Poly(I:C) potentiates Bacillus Calmette-Guérin immunotherapy for bladder cancer.

ABSTRACT

Non-specific immunotherapy consisting of intravesical instillation of Bacillus Calmette-Guérin (BCG) is currently the best available treatment to prevent non-muscle-invasive bladder tumor recurrence and progression. This treatment however is suboptimal, and more effective immunotherapeutic approaches are needed. Toll-like receptors (TLRs) play a major role in the activation of the immune system in response to pathogens and danger signals but also in anti-tumor responses.

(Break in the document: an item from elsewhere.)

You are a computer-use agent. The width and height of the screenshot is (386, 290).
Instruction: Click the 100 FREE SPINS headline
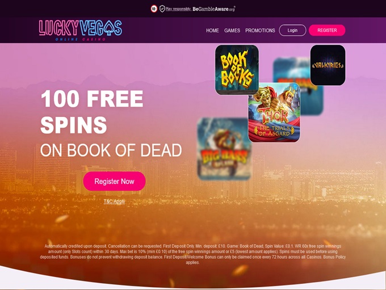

We previously showed that human urothelial cells express functional TLRs and respond to TLR2 and TLR3 agonists. In this study, we analyzed the potential of polyinosinicpolycytidylic acid [poly(IC)], a TLR3 agonist, to replace or complement BCG in the treatment of non-muscle-invasive bladder cancer. We observed that poly(IC) had an anti-proliferative, cytotoxic, and apoptotic effect in vitro on two low-grade human bladder cancer cell lines, MGH-U3 and RT4. In MGH-U3 cells, poly(IC) induced growth arrest at the G1-S transition. Poly(IC) also increased the immunogenicity of MGH-U3 and RT4 cells, inducing the secretion of MHC class I molecules and of pro-inflammatory cytokines. By comparison, poly(IC) had less in vitro impact on two high-grade human bladder cancer cell lines, 5637 and T24, and on MBT-2 murine high-grade bladder cancer cells. The latter can be used as an immunocompetent model of bladder cancer. The combination poly(IC)/BCG was much more effective in reducing MBT-2 tumor growth in mice than either treatment alone. It completely cured 29% of mice and also induced an immunological memory response. In conclusion, our study suggests that adding poly(IC) to BCG may enhance the therapeutic effect of BCG.